The last two are better known as commentators on Aristotle.

The general outlook of the pre-eminent philosophers of this period, and the particular tendencies in their work, display the basic characteristics of Byzantine philosophy but with some distinctive features, such as an even stronger leaning towards the classical models of Greek philosophy and attempts to pursue a more autonomous line of inquiry into problems of knowledge, the natural world and human nature. The temporary conquest of the Byzantine Empire by the Latin crusaders in 1204 shifted the centre of Byzantine intellectual life away from Constantinople.
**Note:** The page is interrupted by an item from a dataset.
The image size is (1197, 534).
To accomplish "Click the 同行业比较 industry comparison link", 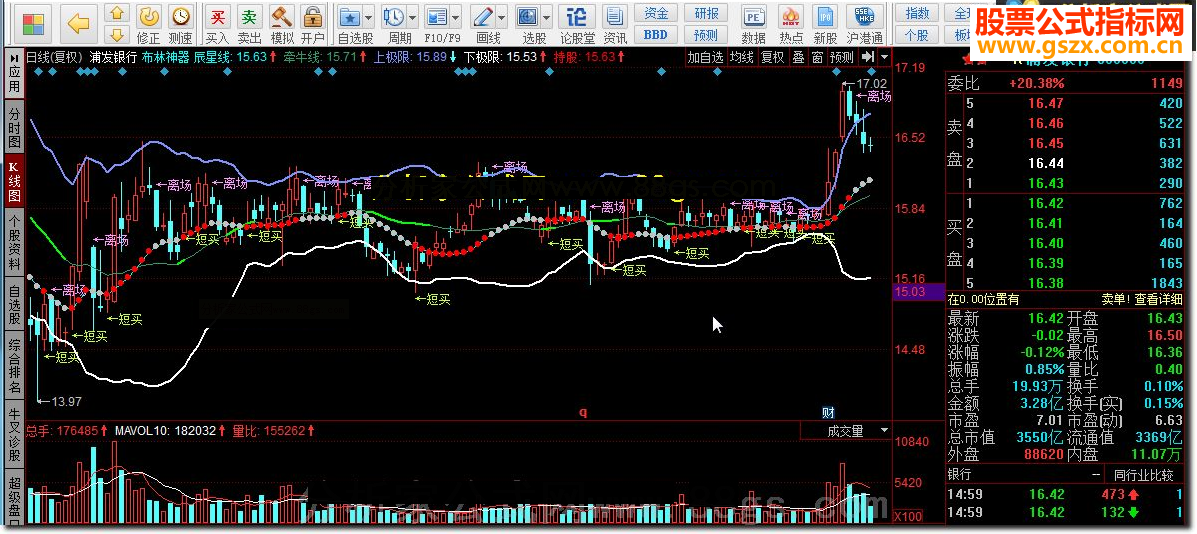I will (x=1143, y=475).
The flowering of literature and learning in at Nicaea, in Asia Minor, and the presence there of excellent teachers and writers of philosophy such as Nikephoros Blemmydes and Theodoros II Laskaris led to the emergence of generations of scholars well versed in philosophy and science. These men produced an impressive body of original work, especially in astronomy, during the politically troubled but culturally brilliant Paleologan period (1261-1453), the final two centuries of the Byzantine Empire. Outstanding among this group were Theodoros Metochites, Nikephoros Gregoras, Theodoros Choumnos, Georgios Pachymeres, Maximos Planoudes, Gennadios-Scholarios and Bessarion. This splendid renaissance which coincided with the end of the empire also spread from the capital to other centres such as Thessalonika and Mystras.

Thessalonika was associated with the fourteenth-century Hesychast movement of Gregorios Palamas and his followers, a movement that had a considerable impact on Byzantine philosophy and also, more importantly, on the survival of Orthodoxy as a source and driving force of spirituality in the ensuing centuries of Turkish supremacy throughout the Balkans.
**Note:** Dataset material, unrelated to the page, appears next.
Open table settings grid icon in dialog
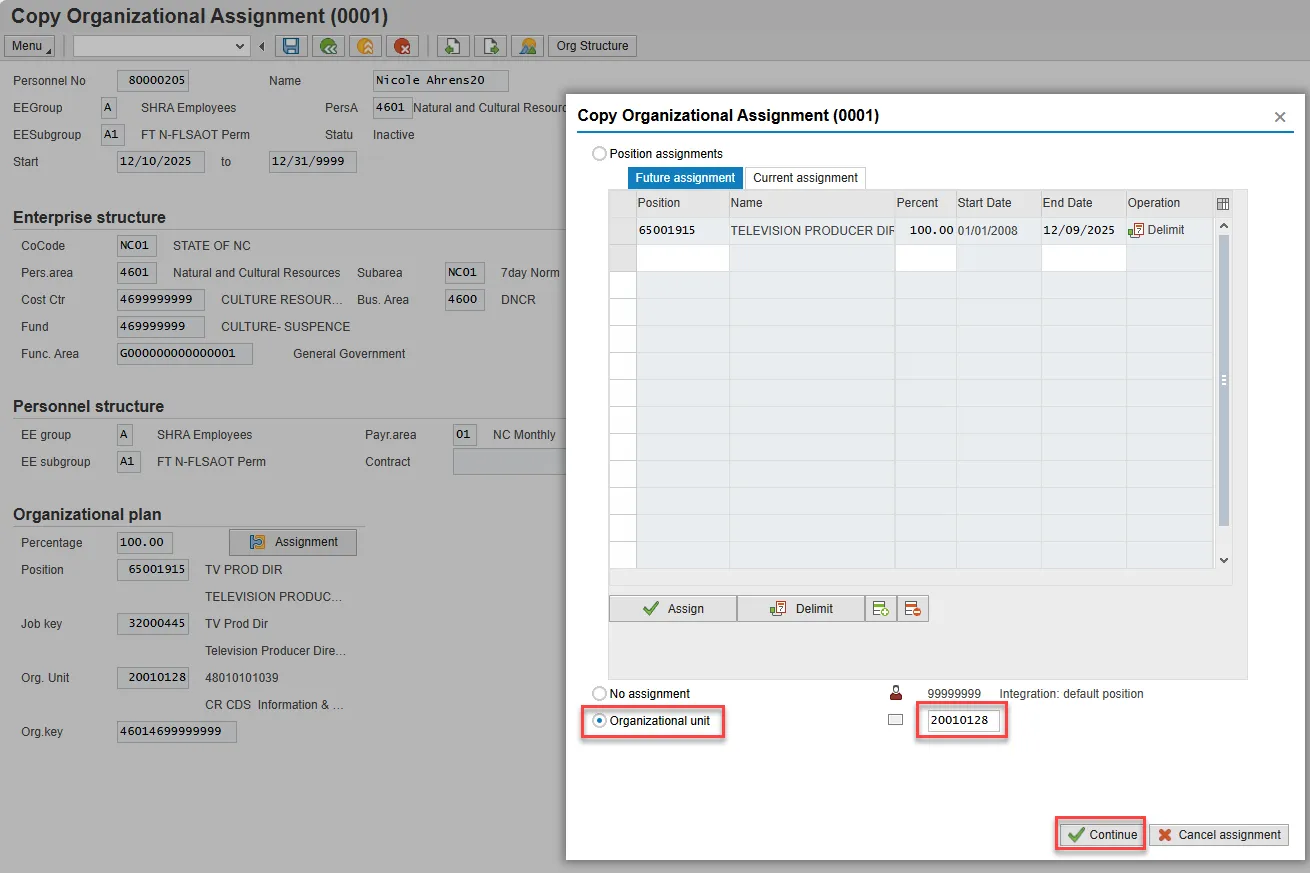Screen dimensions: 1310x873 point(1223,203)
Mystras, in the Peloponnese, was the home of the last great philosopher and perhaps the most original thinker of Byzantium, Georgios Gemistos-Plethon. The awareness of Greek national identity had been cultivated, to a greater or lesser extent in earlier centuries but especially in the Palaeologan period, along with the development of Byzantine humanism.

This movement had many features in common with the Italian humanism of the Renaissance.
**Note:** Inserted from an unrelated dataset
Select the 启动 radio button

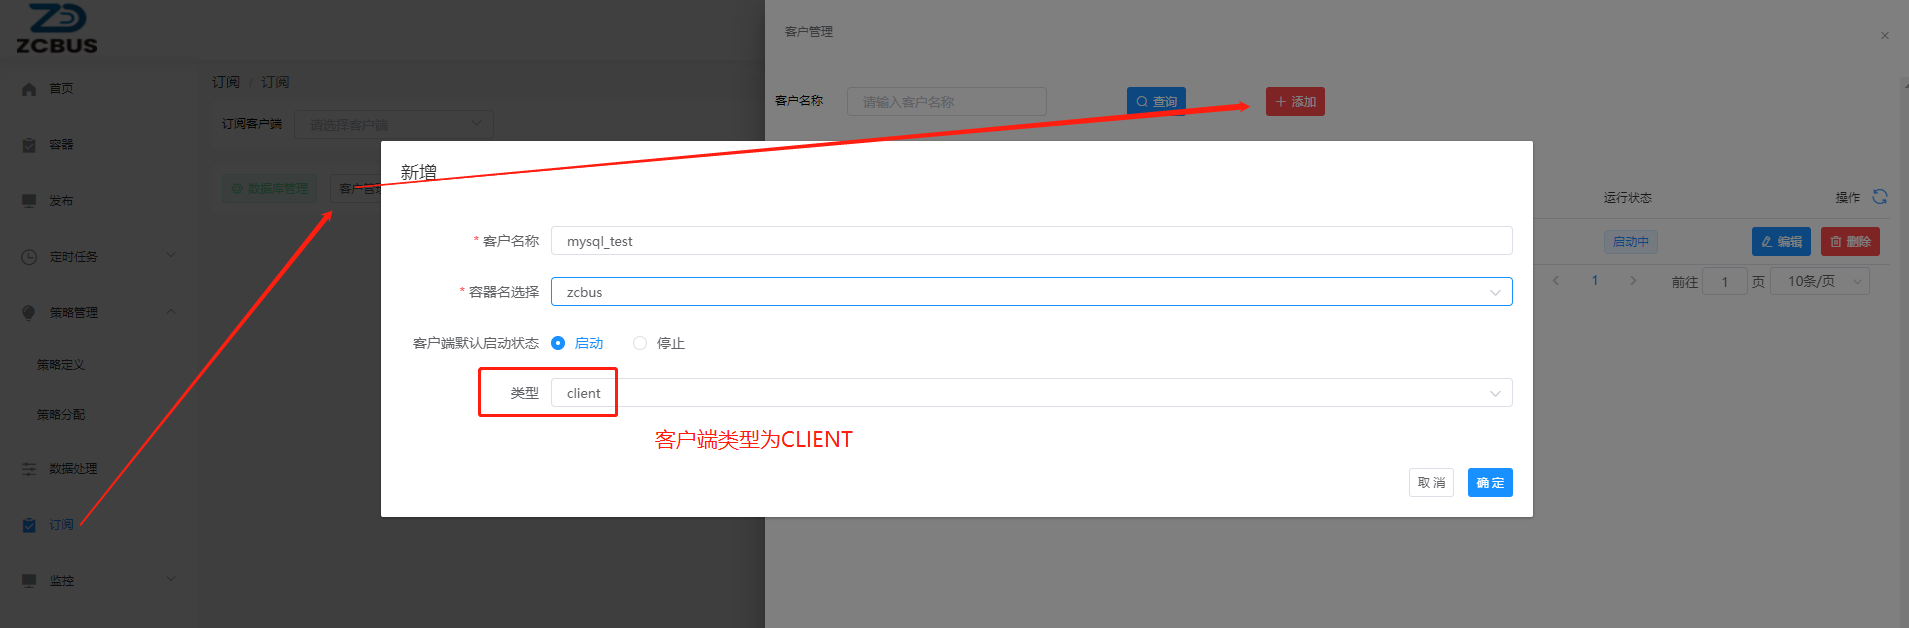(558, 343)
In particular, they shared a belief in the value and utility of the ancient Greek civilization with all its achievements, in the sciences no less than in other fields ( Humanism, Renaissance ).

There was a great surge of interest in the sciences, particularly mathematics and astronomy, and a number of major writers on these subjects emerged.

Many works were also written on natural phenomena and cosmology. 2 The basic tenets of philosophical thought in Byzantium The basic tenets that consistently characterized Byzantine philosophical thought throughout its history are first, the personal hypostasis of God as the principle not only of substance but also of being; second, the creation of the world by God and the temporal finitude of the universe; third, the continuous process of creation and the purpose behind it; and fourth, the character of the perceptible world as 'the realization in time of that which is perceptible. »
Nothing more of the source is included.